Presque au même moment, dans une galaxie voisine, on apprenait que le CBBD, le Centre belge de la Bande dessinée de Bruxelles, formidable aspirateur à touristes japonais, se choisissait une nouvelle directrice au profil plutôt administratif, au nez et à la barbe de candidats issus du sérail et porteurs de projets ambitieux pour remettre à l'eau ce navire échoué sur la rive de son succès de billetterie. Pour tout projet, l'heureuse élue promet de maintenir le cap, autrement dit de capitaliser sur cette BD franco-belge qui est en passe de rejoindre le chocolat, les gaufres, la bière, l'Atomium et Manneken-Pis sur l'étagère du folklore local. Comme si depuis Franquin et Jijé plus rien de valable n'avait été dessiné. Et comme si le centre de gravité du 9e art n'avait pas déserté depuis belle lurette Bruxelles pour Paris et d'autres capitales. Un embaumement aux arrière-pensées commerciales dénoncé dans une lettre ouverte cosignée par une tripotée d'auteurs bien vivants, de Johan De Moor à Sacha Goerg, inquiets de voir le palace Art Nouveau rater l'occasion de se transformer en incubateur de talents, ceux pourtant nombreux d'une génération en passe d'être sacrifiée.
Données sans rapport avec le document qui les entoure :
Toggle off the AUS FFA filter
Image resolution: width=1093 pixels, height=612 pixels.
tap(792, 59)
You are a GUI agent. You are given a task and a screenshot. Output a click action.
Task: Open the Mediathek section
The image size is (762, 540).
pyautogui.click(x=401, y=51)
Faut-il encore rappeler en 2019 que la culture n'est pas une distraction ordinaire, vite consommée, vite oubliée?

Quels fils souterrains relient ces infos peu réjouissantes? Réponse en deux temps: la victoire d'une conception conservatrice de la culture d'abord, portée sur la glorification d'un passé fantasmé et instrumentalisée dans un but politique. La musique étant fédératrice, passe encore. Par contre, dès que ça devient pointu, ça coince. Au fond, cette stratégie d'étouffement trahit une méfiance pour la modernité, et ce qu'elle sécrète comme esprit critique. Faut-il encore rappeler en 2019 que la culture n'est pas une distraction ordinaire, vite consommée, vite oubliée? Mais qu'elle a un rôle fondamental à jouer comme antidote à toutes les errances idéologiques. Elle est la paroi, aussi mince et fragile que du papier à cigarette, qui nous sépare de la barbarie.
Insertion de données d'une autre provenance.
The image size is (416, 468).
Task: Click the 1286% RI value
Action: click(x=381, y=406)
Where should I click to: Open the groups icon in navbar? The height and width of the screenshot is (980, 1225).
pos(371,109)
Autre résonance troublante: une soumission de part et d'autre aux impératifs de la rentabilité. Les subsides pour la culture, laisse-t-on entendre en filigrane, c'est de l'argent jeté par les fenêtres. Acceptable quand les vaches sont grasses, nettement moins quand le budget fait grise mine. La culture se doit d'être rentable comme n'importe quelle activité. Ou à défaut, elle doit remplir une fonction d'apparat qui colle avec la feuille de route de l'équipe au pouvoir. Plus facile avec des vieilles pierres, muettes et réceptacles de toutes les projections identitaires, qu'avec des comédiens en chair, en os et en colère. Une vision que l'on pourrait qualifier un peu vite de néolibérale. Car même dans une entreprise de pointe responsable, le pôle recherche et développement est choyé. C'est là que se construit la réussite de demain. Si c'est bien en période de récession qu'il faut investir, alors c'est au moment où la démocratie patine, que les fake news prolifèrent et que la cohésion sociale se délite qu'il faut miser sur la culture. Celle d'hier pour savoir d'où l'on vient, mais aussi celle d'aujourd'hui pour savoir où l'on va.